As I read about Klara and her human companion, Josie, I couldn’t help but wonder about the millions of schoolchildren around the world who have experienced the disorientation and isolation of a year and a half of living through a pandemic. Surely, the upending of schooling models and the constantly evolving warnings and guidance has left children feeling discombobulated simply from a practical standpoint. But I also wondered about some of the other structural factors in American education that can lead to the same sense of alienation and loneliness. Specifically, the decades-long shift toward prioritizing individual achievement over community-mindedness or the rising tide of specialization in one area rather than balance and well-roundedness. 
 
Add to that the loss of one of the great unifying forces in the lives of young people all over the world--the shared experience, for the vast majority of children, of attending school with their peers for roughly 12-14 years--and the students starting schools again this month are all facing an overwhelmingly disjointed, alienating landscape, one that, it must be said, is most challenging for those already disadvantaged by some other factor like poverty, discrimination, food insecurity, and the like.
 
Where does Bement figure into this conversation? I recently asked the Leadership Team to consider whether Bement is—or ought to be—a “place to be from” or a “place to be.” Do we envision Bement to be a school whose graduates are sought after because of some indelible set of qualities and characteristics that set them apart from their peers and are best inculcated at Bement? Or do we wish to be a school where each child can pursue their own unique passions and interests no matter how ephemeral they may be, no matter how they position them for advancement through their educational career and life? 
 
We mustn’t ignore either identity, of course--placement and excellence matter both from a practical standpoint and because many of our students count them as motivating factors, and no educational pursuit is meaningful, in my view, if it sacrifices the holistic health and happiness of the child.
 
To me, balancing these competing ideals is at the crux of what makes Bement special, particularly at this moment in time.
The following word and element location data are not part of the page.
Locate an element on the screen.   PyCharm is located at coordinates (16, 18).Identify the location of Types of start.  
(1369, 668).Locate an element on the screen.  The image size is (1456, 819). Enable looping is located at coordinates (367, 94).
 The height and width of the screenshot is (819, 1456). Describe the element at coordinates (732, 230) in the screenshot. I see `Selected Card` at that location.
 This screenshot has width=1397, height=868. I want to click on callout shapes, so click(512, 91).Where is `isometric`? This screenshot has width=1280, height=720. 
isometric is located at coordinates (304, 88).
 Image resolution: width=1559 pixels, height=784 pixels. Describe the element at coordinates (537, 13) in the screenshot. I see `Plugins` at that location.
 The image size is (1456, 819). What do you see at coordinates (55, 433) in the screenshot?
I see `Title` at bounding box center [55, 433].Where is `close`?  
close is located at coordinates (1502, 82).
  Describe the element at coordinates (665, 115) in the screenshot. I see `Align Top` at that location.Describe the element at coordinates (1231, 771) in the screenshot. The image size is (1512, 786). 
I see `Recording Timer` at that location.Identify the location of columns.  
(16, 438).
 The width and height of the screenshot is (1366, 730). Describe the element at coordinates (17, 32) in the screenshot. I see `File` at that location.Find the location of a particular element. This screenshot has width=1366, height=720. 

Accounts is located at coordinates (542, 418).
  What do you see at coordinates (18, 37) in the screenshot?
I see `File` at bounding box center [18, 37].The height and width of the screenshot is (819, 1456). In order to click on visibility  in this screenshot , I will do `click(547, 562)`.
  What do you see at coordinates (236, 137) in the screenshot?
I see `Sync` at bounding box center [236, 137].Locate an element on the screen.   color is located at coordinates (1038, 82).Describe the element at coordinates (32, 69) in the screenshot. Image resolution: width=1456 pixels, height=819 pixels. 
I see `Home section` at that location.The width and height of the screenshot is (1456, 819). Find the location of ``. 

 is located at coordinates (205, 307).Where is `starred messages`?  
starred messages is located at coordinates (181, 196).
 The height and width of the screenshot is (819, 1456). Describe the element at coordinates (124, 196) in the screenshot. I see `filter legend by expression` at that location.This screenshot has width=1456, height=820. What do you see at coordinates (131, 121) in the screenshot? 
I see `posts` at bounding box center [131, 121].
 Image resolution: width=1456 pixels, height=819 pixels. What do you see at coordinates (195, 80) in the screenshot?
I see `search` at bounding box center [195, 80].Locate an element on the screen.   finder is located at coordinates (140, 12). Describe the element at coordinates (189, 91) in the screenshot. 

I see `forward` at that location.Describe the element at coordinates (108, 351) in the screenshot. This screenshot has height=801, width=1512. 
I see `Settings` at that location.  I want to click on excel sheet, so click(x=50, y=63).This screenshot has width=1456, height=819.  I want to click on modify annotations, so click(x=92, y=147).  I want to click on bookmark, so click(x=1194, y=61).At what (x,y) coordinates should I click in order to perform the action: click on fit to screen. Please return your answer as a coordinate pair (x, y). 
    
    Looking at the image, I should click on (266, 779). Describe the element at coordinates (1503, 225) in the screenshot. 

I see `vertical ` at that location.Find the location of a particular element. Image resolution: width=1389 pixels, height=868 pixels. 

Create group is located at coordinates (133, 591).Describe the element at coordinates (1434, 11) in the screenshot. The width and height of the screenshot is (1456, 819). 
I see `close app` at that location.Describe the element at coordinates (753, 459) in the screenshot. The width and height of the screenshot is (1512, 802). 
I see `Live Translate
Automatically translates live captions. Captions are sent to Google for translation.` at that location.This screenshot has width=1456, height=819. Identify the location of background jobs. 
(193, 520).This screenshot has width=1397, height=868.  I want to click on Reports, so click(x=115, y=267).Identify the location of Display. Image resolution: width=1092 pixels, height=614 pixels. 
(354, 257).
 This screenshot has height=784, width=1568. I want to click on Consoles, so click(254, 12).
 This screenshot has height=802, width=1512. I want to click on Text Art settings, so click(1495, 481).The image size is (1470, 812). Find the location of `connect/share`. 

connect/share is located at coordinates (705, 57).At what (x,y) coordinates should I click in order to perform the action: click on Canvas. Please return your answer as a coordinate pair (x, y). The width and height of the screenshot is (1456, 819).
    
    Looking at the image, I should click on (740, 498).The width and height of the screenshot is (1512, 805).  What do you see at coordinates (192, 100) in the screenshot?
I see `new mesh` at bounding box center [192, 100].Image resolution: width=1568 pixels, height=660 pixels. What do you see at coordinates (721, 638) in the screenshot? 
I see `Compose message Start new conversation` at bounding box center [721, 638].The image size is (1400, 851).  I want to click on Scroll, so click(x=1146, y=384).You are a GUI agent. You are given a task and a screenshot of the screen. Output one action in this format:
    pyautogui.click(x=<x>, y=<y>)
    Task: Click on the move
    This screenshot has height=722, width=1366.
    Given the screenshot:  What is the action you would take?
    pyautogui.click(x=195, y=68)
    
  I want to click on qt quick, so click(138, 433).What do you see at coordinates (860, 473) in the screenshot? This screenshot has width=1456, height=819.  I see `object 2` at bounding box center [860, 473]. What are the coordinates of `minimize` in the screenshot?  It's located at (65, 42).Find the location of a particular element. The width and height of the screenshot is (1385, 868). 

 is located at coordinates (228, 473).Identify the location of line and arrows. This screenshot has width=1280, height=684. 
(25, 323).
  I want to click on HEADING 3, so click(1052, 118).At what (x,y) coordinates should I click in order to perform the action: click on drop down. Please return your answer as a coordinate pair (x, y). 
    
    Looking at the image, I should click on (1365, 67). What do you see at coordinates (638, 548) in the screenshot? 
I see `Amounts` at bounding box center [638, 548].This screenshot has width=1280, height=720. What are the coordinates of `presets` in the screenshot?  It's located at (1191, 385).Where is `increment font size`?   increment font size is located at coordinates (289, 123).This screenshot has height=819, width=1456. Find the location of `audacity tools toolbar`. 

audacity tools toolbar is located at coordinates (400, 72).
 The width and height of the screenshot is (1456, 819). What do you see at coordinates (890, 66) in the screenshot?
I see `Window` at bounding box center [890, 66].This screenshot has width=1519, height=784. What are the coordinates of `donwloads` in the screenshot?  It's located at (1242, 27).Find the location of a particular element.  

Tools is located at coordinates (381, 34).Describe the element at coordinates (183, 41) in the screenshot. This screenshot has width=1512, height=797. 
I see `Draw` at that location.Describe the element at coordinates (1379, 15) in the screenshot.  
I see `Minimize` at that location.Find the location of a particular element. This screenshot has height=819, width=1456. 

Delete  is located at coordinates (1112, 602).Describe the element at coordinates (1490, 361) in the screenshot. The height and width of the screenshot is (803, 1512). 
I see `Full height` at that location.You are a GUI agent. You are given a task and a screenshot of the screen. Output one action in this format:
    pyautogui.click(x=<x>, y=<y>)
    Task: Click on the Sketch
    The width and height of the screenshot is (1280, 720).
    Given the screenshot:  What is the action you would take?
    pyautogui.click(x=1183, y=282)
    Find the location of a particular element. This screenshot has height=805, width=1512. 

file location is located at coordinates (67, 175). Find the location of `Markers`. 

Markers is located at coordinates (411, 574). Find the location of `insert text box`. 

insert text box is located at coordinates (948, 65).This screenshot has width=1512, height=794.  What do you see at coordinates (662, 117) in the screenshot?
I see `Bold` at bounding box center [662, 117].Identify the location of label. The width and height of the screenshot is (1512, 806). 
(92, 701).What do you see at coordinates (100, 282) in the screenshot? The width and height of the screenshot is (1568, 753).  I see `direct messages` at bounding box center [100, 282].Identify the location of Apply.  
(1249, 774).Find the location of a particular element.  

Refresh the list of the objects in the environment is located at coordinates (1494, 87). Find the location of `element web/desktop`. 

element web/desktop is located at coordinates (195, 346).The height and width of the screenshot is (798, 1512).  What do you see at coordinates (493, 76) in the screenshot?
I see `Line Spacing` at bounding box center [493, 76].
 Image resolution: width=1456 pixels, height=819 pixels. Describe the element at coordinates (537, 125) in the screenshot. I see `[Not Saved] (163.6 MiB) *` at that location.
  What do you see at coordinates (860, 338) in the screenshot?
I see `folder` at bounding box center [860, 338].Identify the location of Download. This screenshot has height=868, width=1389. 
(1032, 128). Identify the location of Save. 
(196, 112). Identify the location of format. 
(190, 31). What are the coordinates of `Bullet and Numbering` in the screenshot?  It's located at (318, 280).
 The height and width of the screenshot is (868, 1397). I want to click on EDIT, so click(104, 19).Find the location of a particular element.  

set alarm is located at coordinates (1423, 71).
My final reading of Klara and the Sun left me worried about all young people who are living through the COVID-19 pandemic--not to mention any number of other polarizing or alienating forces in their delicate lives--but also deeply grateful and proud to count myself a part of the Bement community today. 
 
I stepped back and thought of lower school recess last year--the image of dozens of young people tearing around the playground overjoyed to be able to be together, in person, and for at least a little while apart from the worries and fears of the fall of 2020. I found myself remembering the sights and sounds of upper school advisories returning to campus on Friday afternoons after playing wiffle ball or hiking together. And I recalled the epic game of “duck, duck goose” enjoyed by our boarding students and their dorm parents last June just before everyone scattered for the summer—a game that featured some of our most serious, oldest students reduced to giggling kids again by the sight of their dorm parents wildly chasing them around a circle on a perfect June evening. 
 
The nearly two hundred students who began the year together at Bement this week have all shared less together as a group of young people than any similar group in our recent past -- they come from all over the world, from an impossibly complex set of varied pandemic school and family circumstances, and they each possess a unique and deeply personal perspective on their life and this moment in time. What they do share is the prospect of a year together at our school, living and learning as a family, and the immeasurable gift of working with Bement’s talented faculty and staff so that they may grow and develop into better versions of themselves. These students and the countless others like them need schools like Bement very badly right now, and I am humbled to be a part of building one together with my colleagues and all of Bement’s families. I am looking forward to another terrific year, buoyed by the knowledge that of all the headwinds facing us in the final months of 2021, no one at Bement will face them alone.